**Exercise objective**
Write out every entry word for word.

── Data in this exercise

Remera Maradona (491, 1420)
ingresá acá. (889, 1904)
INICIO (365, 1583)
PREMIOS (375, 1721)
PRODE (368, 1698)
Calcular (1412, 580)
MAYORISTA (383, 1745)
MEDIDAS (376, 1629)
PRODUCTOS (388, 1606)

────

**Response to this exercise**
Remera Maradona (491, 1420)
ingresá acá. (889, 1904)
INICIO (365, 1583)
PREMIOS (375, 1721)
PRODE (368, 1698)
Calcular (1412, 580)
MAYORISTA (383, 1745)
MEDIDAS (376, 1629)
PRODUCTOS (388, 1606)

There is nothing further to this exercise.